__What to work on__: Reproduce verbatim the stretch of the 2021 Orange Bowl text from "United States TV" through "Quint Kessenich (sideline)".

United States TV coverage
- Network: ESPN ESPN Radio
- Announcers: ESPN: Chris Fowler (play-by-play), Kirk Herbstreit (analyst), Holly Rowe and Marty Smith (sidelines) ESPN Radio: Mark Jones (play-by-play), Robert Griffin III (analyst), and Quint Kessenich (sideline)
- Nielsen ratings: 17.2 million viewers

= 2021 Orange Bowl (December) =

College Football Playoff Semifinal bowl game

The 2021 Orange Bowl was a college football bowl game played on December 31, 2021, at Hard Rock Stadium in Miami Gardens, Florida. It was the 88th edition of the Orange Bowl and the second of two College Football Playoff semifinal games, the game featured two of the four teams selected by the College Football Playoff Selection Committee— The No. 2 Michigan Wolverines from the Big Ten Conference and the No. 3 Georgia Bulldogs from Southeastern Conference, with the winner of the game advancing to face the winner of the Cotton Bowl, Alabama, in the 2022 College Football Playoff National Championship, which is at Lucas Oil Stadium in Indianapolis. The game began at 7:30 p.m. EST and aired on ESPN. The game was one of the 2021–22 bowl games concluding the 2021 FBS football season. Sponsored by bank holding company Capital One, the game was officially known as the College Football Playoff Semifinal at the Capital One Orange Bowl.

==Teams==
This was the third meeting between the programs; they had last met in 1965 in a game won by Georgia, 15–7. The series was tied 1–1. After the game, Georgia leads the series 2–1.

__Provided data__:
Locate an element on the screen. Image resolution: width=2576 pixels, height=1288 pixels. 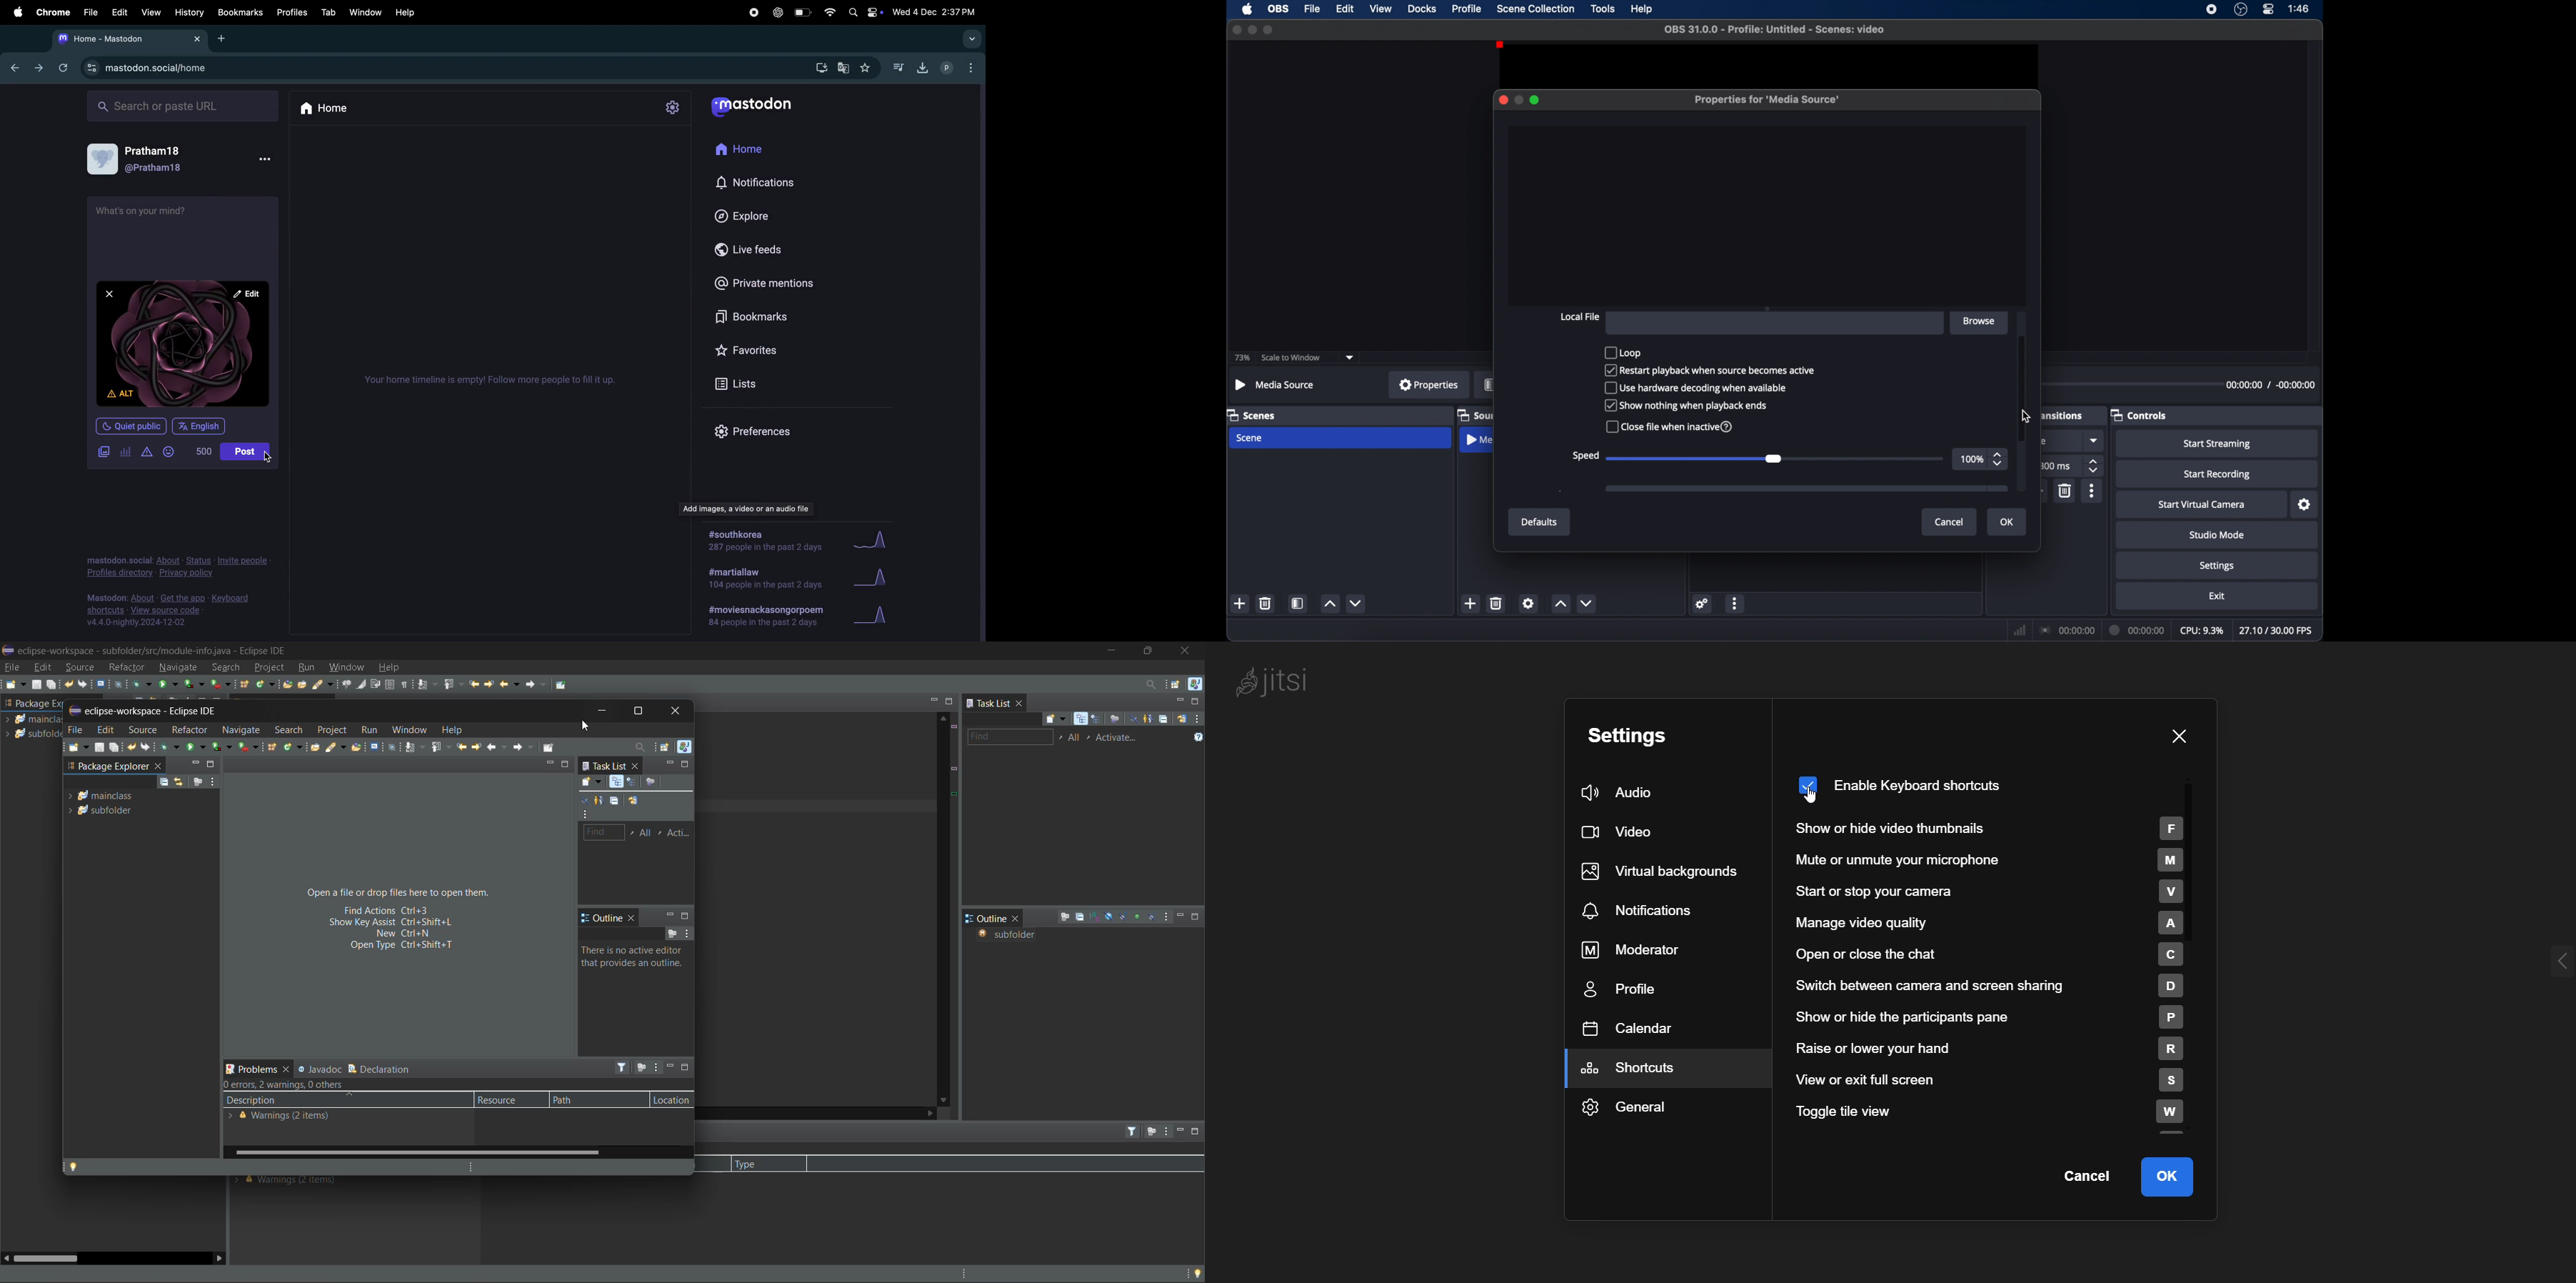
decrement is located at coordinates (1357, 603).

__Exercise solution__:
United States TV coverage
- Network: ESPN ESPN Radio
- Announcers: ESPN: Chris Fowler (play-by-play), Kirk Herbstreit (analyst), Holly Rowe and Marty Smith (sidelines) ESPN Radio: Mark Jones (play-by-play), Robert Griffin III (analyst), and Quint Kessenich (sideline)